2) Assume that the future talent distribution will become more similar to a relevant reference class (e.g. talent distribution for graduates from top unis)
A few conclusions e.g. I'd get from this
weak point against skills building in start-ups - if you're great at this, start stuff now
weak point in favour of building management skills, especially with assumption 1), but less so with assumption 2)
weak point against specialising in areas where EA would really benefit from having just 2-3 experts but unlikely need many more (e.g. history, psychology, institutional decision making, nanotech, geoengineering) if you're also a good fit for sth else, as we might just find them along the way
esp. if 2), weak points against working on biorisk (or investing substantially in skills building in bio) if you might be an equal fit for technical AI safety, as the maths/computer science : biologists ratio at most unis is more 1 : 1 (see https://www.hesa.ac.uk/news/11-01-2018/sfr247-higher-education-student-statistics/subjects), but we probably want to have 5-10x as many people working on AI rather than biorisk.

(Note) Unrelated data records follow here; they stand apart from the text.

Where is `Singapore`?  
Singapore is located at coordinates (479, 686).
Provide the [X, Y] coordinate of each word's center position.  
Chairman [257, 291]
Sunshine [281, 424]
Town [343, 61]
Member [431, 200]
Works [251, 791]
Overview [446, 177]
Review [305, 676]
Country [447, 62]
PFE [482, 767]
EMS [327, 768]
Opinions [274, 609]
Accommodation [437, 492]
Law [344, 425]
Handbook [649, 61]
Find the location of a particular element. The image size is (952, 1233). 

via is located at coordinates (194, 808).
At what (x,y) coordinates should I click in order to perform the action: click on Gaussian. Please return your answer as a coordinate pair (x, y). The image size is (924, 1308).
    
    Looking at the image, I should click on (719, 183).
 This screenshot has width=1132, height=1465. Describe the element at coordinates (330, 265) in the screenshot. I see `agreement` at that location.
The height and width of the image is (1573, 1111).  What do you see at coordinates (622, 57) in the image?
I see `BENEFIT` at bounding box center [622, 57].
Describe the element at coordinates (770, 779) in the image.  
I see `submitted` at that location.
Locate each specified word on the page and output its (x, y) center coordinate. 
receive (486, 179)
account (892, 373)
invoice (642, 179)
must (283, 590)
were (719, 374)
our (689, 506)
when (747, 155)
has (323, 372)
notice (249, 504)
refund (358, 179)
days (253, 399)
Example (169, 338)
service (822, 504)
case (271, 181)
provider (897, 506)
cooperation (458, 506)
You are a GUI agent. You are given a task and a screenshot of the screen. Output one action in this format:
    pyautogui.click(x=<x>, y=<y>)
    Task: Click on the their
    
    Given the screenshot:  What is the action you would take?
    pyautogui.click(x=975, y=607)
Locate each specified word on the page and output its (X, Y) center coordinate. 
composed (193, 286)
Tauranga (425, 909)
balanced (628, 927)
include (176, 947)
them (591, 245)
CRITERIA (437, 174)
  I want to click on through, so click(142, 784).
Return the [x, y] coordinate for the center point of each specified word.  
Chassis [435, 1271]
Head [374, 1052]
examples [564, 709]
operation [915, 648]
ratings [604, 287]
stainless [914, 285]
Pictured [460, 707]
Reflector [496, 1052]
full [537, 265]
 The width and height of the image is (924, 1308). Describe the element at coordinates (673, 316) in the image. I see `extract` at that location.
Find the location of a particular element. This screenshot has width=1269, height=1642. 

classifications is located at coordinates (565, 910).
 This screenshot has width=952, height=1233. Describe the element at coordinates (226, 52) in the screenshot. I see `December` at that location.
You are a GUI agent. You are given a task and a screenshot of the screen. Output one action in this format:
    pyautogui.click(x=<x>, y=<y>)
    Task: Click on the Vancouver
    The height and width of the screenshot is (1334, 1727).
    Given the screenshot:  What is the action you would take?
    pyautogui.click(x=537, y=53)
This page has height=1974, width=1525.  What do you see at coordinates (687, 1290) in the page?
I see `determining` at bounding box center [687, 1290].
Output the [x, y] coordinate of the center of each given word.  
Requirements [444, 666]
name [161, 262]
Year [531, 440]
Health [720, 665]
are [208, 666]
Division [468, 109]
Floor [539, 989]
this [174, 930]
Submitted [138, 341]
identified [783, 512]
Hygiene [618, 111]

[The naive view using current talent distribution might suggest that you should work on bio rather than AI if you're an equal fit, as the current AI : bio talent ratio seems to be > 10: 1]
All of this is less relevant if you believe in high discount rates on work done now rather than in 5-10 years.
Thanks a lot for sharing this. The topics and readings lists strike me as pretty well chosen and interesting. This could be a very useful resource for local groups running discussion groups.